Silikonów w pielęgnacji przez długi czas unikałam tak jak wszystkiego, co jest nadmiernie eksploatowane przez marketingowców. Gdy silikony znajduję we wszystkim, nie tylko w kremach do rąk ale również w szamponach - ja pasuję i szukam alternatyw. Wszyscy mi pieją o silikonach - dobra, to ja pójdę w olej arganowy.
Inną sprawą jest też to, że ja te substancje lubię, szanuję i rozumiem ich właściwości. Ale ciężko jest mi się przebić moim wątłym głosikiem poprzez krzykliwe reklamy aby wytłumaczyć  - choćby znajomym - że silikon w szamponie wcale nie jest niezbędny, a ich wiecznie sklejone i oklapnięte włosy to nie wynik złośliwości gruczołów łojowych, lecz nadmiaru silikonów właśnie.

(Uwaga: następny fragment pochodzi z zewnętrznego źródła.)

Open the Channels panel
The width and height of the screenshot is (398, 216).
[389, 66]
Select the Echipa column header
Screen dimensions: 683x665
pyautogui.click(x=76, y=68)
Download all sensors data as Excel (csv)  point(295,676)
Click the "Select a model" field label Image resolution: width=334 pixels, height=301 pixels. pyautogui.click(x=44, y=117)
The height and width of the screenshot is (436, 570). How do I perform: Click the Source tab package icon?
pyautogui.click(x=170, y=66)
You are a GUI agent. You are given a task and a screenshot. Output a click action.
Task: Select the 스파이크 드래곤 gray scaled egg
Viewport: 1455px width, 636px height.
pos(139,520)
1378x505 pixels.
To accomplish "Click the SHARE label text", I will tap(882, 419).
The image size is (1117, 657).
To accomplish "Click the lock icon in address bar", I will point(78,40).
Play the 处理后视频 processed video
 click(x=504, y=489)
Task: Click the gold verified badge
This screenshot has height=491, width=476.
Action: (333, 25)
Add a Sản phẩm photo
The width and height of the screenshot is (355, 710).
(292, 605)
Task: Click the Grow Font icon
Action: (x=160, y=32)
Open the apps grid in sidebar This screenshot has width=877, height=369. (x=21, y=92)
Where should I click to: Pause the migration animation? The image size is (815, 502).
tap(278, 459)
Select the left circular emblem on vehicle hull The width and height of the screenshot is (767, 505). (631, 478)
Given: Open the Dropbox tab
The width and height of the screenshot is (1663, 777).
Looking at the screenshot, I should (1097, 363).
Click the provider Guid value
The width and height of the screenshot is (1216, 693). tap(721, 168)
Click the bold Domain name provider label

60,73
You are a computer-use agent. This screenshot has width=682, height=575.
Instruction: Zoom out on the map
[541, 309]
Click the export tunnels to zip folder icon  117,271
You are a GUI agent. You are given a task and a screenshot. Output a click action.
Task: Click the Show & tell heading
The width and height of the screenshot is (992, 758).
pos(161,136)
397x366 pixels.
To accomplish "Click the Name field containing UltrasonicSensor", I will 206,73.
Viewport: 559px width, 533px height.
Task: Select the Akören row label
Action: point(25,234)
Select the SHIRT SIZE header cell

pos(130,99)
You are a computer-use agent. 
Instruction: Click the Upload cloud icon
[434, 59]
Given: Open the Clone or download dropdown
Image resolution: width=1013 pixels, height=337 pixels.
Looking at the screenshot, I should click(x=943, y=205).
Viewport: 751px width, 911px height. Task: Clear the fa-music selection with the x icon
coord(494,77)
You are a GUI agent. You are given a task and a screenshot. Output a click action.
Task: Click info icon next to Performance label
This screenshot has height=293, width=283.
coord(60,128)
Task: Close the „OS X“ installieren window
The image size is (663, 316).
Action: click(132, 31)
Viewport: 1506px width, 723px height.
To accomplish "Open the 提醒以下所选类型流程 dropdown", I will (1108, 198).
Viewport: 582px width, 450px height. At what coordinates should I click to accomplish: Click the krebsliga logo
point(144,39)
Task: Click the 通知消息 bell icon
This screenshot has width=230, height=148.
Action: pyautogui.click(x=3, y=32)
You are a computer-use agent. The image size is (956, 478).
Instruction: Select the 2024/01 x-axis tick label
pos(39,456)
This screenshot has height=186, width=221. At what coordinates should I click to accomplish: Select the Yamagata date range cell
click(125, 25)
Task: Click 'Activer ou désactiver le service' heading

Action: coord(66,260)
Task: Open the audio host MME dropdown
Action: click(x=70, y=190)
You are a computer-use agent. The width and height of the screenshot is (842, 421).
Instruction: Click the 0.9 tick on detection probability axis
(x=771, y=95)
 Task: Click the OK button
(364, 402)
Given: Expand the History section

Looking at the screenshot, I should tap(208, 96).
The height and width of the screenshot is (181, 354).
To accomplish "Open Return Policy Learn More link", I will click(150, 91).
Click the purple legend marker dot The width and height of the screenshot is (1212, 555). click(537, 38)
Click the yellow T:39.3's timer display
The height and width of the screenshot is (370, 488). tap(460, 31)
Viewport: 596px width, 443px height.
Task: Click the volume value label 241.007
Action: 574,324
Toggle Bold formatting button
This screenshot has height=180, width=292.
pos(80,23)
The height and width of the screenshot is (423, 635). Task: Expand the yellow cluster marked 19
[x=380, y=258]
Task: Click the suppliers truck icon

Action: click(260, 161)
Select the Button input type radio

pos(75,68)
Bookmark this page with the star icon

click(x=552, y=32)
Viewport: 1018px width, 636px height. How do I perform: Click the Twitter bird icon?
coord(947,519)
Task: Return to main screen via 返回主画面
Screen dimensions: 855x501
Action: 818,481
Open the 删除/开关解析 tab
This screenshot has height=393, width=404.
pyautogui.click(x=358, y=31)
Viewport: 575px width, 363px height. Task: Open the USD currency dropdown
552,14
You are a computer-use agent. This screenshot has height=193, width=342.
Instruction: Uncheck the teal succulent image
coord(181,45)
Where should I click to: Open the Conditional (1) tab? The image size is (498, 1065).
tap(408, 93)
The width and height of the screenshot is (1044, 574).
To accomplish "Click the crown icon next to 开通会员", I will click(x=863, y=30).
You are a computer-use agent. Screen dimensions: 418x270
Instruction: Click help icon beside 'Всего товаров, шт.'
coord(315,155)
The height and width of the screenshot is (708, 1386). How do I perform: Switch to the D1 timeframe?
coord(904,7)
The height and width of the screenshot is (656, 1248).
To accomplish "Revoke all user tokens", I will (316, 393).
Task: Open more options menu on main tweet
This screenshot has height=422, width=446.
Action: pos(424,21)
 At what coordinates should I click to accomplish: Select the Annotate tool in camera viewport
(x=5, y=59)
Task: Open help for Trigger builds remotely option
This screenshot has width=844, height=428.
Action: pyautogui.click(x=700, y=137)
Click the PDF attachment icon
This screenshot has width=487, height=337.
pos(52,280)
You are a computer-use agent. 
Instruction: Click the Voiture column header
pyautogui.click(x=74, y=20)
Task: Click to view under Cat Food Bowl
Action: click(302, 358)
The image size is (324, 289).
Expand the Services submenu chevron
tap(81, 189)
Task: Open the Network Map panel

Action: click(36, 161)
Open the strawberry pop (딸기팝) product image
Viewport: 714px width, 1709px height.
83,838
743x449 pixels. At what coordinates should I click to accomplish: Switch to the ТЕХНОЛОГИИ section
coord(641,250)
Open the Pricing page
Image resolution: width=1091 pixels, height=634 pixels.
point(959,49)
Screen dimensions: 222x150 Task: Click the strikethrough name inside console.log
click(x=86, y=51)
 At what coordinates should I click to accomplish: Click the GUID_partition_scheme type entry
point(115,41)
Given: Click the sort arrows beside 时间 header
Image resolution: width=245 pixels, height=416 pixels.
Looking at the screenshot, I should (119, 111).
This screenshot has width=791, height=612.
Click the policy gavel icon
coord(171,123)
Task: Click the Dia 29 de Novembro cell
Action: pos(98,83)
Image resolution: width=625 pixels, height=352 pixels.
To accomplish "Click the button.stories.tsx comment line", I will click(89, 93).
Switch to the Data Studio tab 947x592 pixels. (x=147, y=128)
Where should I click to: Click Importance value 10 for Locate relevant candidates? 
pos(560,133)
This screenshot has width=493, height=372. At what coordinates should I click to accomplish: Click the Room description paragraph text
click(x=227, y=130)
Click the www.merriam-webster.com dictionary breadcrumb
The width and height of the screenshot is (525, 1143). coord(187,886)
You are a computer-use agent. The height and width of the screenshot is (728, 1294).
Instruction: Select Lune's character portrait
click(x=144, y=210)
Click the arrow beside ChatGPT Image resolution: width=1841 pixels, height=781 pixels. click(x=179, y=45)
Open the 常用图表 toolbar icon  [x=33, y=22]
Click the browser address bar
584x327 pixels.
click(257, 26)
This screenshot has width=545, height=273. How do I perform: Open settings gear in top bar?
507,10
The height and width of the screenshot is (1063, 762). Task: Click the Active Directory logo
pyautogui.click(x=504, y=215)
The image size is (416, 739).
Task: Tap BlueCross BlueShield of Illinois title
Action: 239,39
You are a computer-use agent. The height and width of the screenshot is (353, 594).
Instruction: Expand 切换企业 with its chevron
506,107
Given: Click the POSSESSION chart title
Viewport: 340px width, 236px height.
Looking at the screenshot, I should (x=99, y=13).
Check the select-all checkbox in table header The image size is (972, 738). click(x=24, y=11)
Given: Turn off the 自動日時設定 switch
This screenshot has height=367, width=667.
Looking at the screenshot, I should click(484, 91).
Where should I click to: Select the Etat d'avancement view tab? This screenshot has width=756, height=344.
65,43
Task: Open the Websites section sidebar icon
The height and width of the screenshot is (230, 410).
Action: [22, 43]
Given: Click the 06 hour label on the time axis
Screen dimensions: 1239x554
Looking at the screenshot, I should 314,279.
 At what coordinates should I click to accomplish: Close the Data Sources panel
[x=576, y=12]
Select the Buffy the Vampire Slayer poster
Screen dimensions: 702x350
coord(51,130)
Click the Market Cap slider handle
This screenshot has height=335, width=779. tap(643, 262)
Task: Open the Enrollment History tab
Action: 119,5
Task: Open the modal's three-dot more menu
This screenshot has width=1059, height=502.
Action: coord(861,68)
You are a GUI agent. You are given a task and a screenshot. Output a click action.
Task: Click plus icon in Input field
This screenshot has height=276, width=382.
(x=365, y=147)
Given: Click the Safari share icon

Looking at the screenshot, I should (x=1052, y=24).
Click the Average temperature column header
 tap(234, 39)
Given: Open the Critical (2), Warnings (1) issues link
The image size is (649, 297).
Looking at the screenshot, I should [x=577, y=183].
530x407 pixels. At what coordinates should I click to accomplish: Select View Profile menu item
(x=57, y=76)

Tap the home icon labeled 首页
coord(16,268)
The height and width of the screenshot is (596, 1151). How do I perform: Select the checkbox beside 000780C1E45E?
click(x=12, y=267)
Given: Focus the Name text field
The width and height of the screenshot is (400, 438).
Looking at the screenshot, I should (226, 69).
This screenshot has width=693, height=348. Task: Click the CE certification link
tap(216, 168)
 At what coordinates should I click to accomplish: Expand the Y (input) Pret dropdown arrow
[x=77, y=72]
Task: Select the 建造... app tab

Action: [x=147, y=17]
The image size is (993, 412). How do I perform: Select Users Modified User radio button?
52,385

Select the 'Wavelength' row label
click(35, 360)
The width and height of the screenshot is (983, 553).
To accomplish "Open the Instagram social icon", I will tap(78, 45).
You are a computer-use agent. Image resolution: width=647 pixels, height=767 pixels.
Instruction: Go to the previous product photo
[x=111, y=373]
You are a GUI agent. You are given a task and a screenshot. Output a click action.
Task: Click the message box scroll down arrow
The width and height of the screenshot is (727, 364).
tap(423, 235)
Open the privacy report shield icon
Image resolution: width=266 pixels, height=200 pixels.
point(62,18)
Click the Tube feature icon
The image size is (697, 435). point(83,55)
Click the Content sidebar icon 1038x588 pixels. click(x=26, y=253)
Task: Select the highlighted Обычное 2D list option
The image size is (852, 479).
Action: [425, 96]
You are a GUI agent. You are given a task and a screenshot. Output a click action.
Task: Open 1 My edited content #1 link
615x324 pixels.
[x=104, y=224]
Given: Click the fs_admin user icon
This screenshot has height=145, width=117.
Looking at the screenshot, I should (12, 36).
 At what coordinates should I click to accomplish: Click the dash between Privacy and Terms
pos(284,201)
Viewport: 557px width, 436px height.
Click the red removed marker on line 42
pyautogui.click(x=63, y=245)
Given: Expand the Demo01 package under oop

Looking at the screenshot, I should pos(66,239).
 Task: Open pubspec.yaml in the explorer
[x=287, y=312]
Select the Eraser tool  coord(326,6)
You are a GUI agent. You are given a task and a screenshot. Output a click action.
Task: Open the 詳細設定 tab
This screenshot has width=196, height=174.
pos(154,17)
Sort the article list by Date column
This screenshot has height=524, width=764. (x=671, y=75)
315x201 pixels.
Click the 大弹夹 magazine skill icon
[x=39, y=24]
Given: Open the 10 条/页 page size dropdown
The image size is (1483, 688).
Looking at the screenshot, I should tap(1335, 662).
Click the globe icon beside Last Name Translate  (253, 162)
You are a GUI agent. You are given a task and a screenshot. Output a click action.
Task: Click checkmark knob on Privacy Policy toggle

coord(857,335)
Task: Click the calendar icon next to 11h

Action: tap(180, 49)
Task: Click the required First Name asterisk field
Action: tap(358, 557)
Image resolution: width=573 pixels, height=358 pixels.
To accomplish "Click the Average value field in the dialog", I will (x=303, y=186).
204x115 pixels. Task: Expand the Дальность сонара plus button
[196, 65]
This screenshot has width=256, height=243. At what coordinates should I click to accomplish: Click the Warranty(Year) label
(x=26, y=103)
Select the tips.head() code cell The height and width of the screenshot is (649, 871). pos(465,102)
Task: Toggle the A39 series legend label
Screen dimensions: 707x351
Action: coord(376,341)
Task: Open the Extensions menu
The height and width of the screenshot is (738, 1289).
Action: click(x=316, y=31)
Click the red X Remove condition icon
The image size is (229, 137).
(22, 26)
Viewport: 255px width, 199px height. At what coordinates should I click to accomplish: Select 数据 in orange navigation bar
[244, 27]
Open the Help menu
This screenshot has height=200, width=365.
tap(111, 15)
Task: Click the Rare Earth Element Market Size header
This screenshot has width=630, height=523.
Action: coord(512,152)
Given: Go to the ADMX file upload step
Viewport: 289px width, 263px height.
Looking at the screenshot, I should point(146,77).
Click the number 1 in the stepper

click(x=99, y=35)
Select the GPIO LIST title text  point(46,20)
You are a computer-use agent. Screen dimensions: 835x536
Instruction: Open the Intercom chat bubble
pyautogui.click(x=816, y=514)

Stąd też nieporozumienie, iż Arsenic nie używa silikonów bo jest eko. Jedno z drugim nie ma nic wspólnego to raz, a dwa - używam silikonów dość często. Różnię się tylko tym, że silikonów używam w bardzo maleńkich ilościach i nie na wszystkie bolączki pielęgnacyjne. Z rozwagą czyli.
Cenię sobie silikonową powłoczkę na dłoniach gdy staję przed stertą brudnych naczyń w zlewie albo gdy wychodzę na mróz. Ale poza tymi momentami używam zwykłego kremu bez silikonów.
Lubię też efekt, jaki dają one na twarzy - nie codziennie, ale od czasu do czasu, gdy moja cera tego potrzebuje. 
Ale nie pojmę, po kiego dodawać silikony do szamponu, którym masujemy dość intensywnie głowę - czyżby skóra głowy potrzebowała wizualnego wygładzenia? A może włosy mają być od nasady aż po końce pokryte silikonem, aby po paru myciach przypominały strąki? Zresztą, nie mówię, że pewnym rodzajom włosów silikony nie będą służyły dobrze, nawet jeśli całą fryzurę wetkniemy po prostu do żelu silikonowego - ale na Boga, nie każdy w tym kraju ma tak zniszczone włosy! Szampony z silikonami kupujemy często nieświadomie, nie wiedząc jaki mają skład, bo szampon ma myć. Od pielęgnacji są maski i odżywki, które dobieramy już precyzyjnie do problemu, ale jeśli wszystkie nasze produkty do włosów mają silikony, to problem narasta. Widzicie, o skalę mi tutaj chodzi w istocie, a nie o same silikony. 
Drażni mnie też bardzo, gdy skład balsamu do ciała opiera się o silikony i nie oferuje żadnych substancji aktywnych, które mogłyby tę skórę dodatkowo pielęgnować. W takim wypadku bojkotuję cały - durny -  skład, a nie tylko silikony, bo i cóż one komu winne, że zostały użyte do stworzenia beznadziejnego składu. 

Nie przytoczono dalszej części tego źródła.